5. Exercise: This is one we advise our clients on all the time, it’s time to practice what we preach! We know that simply exercising for 30 minutes 3 times a week has the same effect on our mood as a full dose of zoloft. I know that most of you probably cringed when you saw the word “exercise”, but it’s a myth that exercise has to be unpleasant. Just find a physical activity that you already enjoy and try to do it daily. For me, that’s hiking and swimming. What’s yours?
6. Nix the caffeine and alcohol: This will probably be another one you don’t want to do, but hear me out. Most therapists drink caffeine all day long and then finish the day with a glass or two of wine. We know that caffeine ultimately leads to increased anxiety and fatigue, and alcohol contributes to depression. Obviously, that’s not good if you are trying to avoid burn-out. I’ve found that I feel much better since I’ve nixed the caffeine and only have a glass of wine with dinner if it’s a Saturday night. Give it a try and you’ll see that I’m right.

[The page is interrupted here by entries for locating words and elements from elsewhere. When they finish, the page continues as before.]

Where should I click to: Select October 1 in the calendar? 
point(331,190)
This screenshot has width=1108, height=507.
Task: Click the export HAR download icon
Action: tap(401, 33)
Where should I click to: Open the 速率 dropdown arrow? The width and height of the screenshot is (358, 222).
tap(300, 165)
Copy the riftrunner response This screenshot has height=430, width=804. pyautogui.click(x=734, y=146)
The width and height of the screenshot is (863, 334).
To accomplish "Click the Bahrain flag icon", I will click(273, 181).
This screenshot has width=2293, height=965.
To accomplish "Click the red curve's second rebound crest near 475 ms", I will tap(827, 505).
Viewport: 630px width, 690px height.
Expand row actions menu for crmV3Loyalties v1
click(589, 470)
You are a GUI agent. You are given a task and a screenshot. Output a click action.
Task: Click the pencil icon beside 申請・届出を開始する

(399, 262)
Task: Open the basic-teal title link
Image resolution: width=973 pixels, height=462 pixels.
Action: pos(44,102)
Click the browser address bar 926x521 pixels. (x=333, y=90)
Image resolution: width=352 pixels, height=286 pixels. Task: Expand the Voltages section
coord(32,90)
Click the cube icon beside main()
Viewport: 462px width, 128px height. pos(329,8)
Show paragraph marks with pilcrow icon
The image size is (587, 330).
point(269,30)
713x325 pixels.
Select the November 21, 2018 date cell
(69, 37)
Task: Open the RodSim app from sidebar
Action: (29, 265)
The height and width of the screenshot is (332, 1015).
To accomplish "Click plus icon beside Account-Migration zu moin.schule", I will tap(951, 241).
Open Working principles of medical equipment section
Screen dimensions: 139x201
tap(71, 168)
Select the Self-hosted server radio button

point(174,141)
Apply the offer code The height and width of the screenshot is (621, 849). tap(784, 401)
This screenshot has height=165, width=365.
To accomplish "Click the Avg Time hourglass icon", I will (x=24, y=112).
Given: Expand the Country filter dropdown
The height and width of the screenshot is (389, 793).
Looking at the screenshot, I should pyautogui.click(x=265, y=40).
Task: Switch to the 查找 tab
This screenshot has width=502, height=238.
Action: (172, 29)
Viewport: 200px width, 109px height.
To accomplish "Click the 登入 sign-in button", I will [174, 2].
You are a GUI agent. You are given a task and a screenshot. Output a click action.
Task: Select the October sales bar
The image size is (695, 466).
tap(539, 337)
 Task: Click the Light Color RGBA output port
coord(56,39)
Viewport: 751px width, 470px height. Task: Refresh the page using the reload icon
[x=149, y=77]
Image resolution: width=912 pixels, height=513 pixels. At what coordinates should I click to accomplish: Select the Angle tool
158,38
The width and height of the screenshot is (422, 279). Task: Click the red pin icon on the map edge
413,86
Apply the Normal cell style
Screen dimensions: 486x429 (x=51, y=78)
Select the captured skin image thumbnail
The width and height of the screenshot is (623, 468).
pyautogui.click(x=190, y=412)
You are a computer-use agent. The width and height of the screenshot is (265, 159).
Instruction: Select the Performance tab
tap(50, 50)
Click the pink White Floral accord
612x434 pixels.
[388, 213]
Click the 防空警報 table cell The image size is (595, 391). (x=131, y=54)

7. Socialize: Spending time with friends and most importantly, spending time with people that don’t expect you to solve your problems, is a very effective way of avoiding burn-out. It can be very effective to spend time with people that care about your needs and welfare.
8. Take up a hobby that doesn’t involve therapy: It can be helpful to some aspect of your life that doesn’t involve your role as a therapist. Also, don’t forget to have fun and enjoy your life!